Das Geschäft mit den Urwaldpflanzen boomt
Ayahuasca scheint die Neu-Spirituellen besonders zu faszinieren. Gemäss Heilpflanzen-Forscher Christian Rätsch lassen sich immer mehr Touristen den Pflanzensud in Urwaldkliniken verabreichen. Unter der Betreuung von Schamanen tauchen sie bei nächtlichen Ritualen in psychedelische Welten ab. Es ist eine eigentliche Industrie entstanden. «Die Summen, die Touristen für Ayahuasca-Rituale zu zahlen bereit sind, sind für uns ein Klacks, dort jedoch die erstrebenswerte Hälfte eines durchschnittlichen Jahreseinkommens», sagt Rätsch in einem Interview mit der «Annabelle».

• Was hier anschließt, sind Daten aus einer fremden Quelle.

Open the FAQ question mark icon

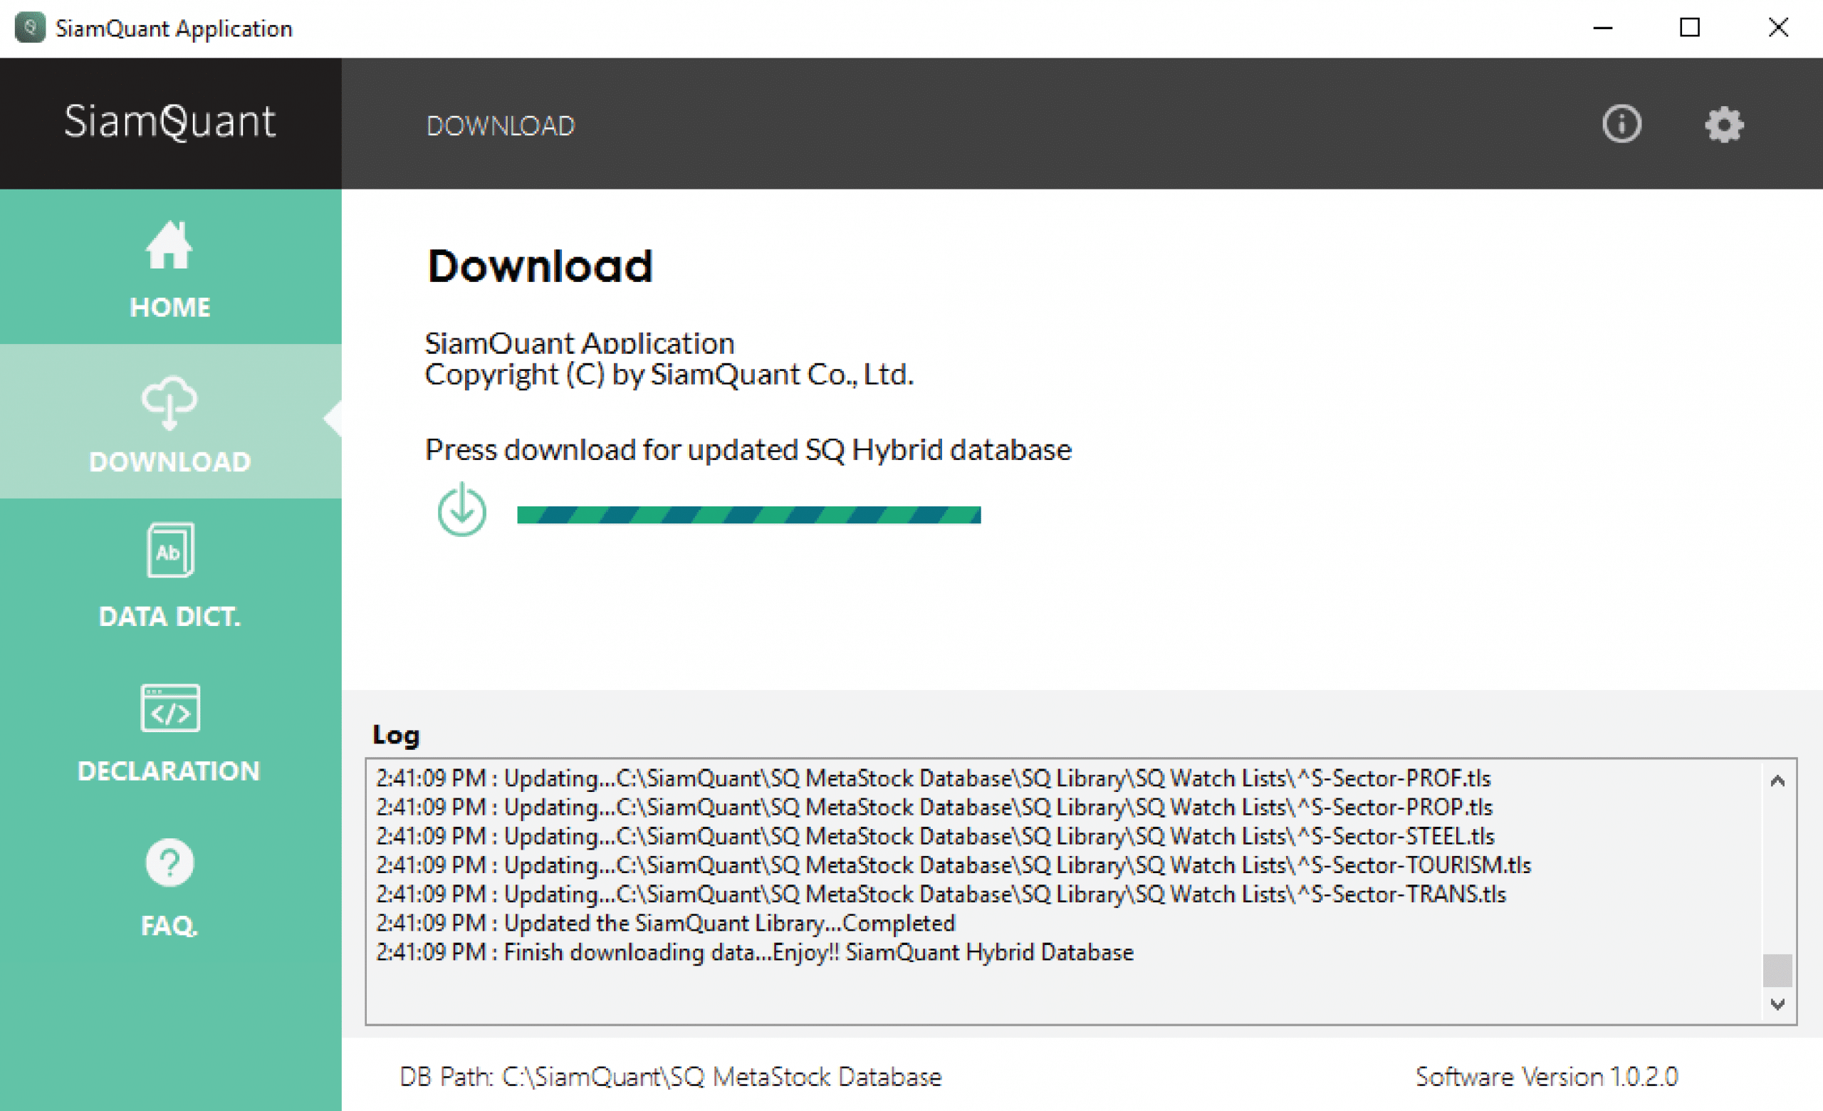[x=169, y=862]
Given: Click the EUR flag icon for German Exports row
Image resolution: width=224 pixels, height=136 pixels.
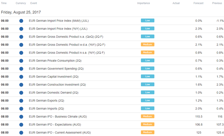Looking at the screenshot, I should (x=21, y=101).
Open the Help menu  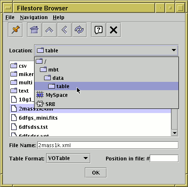[59, 17]
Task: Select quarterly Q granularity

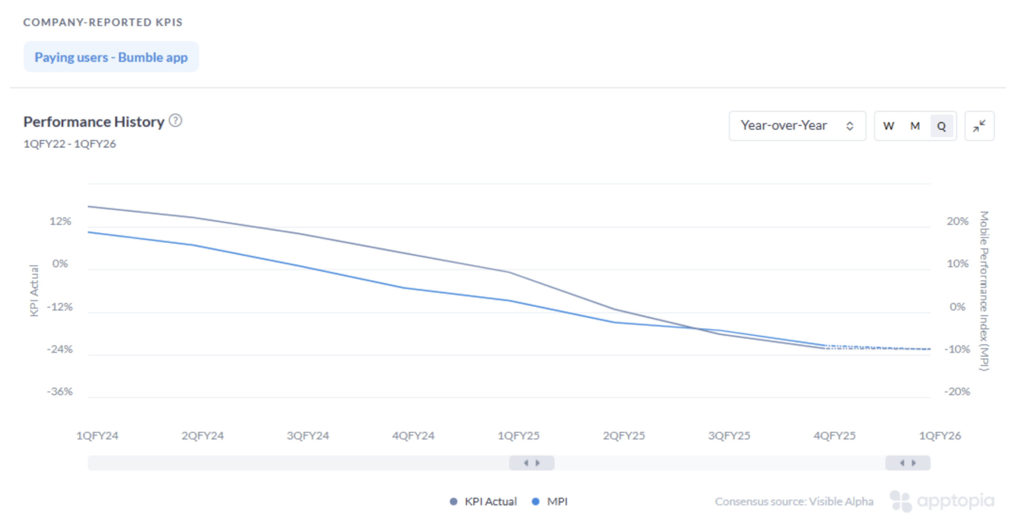Action: pos(941,126)
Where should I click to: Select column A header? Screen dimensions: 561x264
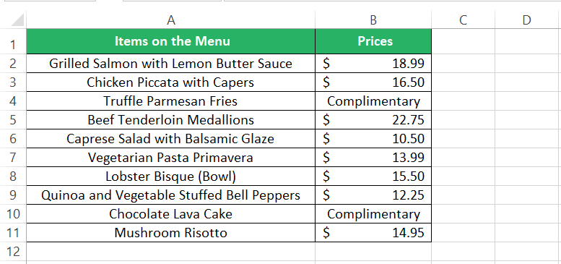point(171,20)
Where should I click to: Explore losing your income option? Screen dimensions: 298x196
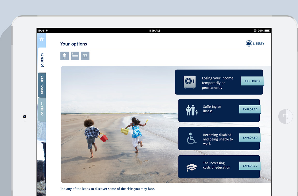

Rose ist in den USA geboren und in Luzern aufgewachsen. Heute gehört ihr ein kleines Heilzentrum in Kandersteg: ein gemütlicher Raum mit einer Liege in der Ecke, gelbem Citrin und anderen bunten Steinen in den Regalen und warmen Bergkristall-Leuchten an den Wänden. Wegen Corona kommen manche Leute häufiger zu Rose, da die Pandemie auch mehr Stress bedeutet.
Wir gehen zusammen durch den Wald, bis zu einem rauschenden Bach. Dass sie meine Energien gereinigt haben soll, bemerke ich zwar nicht. Doch die Natur und Jaclyns Herzlichkeit haben mir gutgetan. Ab und zu begegnen uns andere Bewohner mit ihren Hunden. Ich prüfe ihre Blicke, doch niemand starrt Rose an. Das Bergdorf hat sich an seine Schamanin gewöhnt.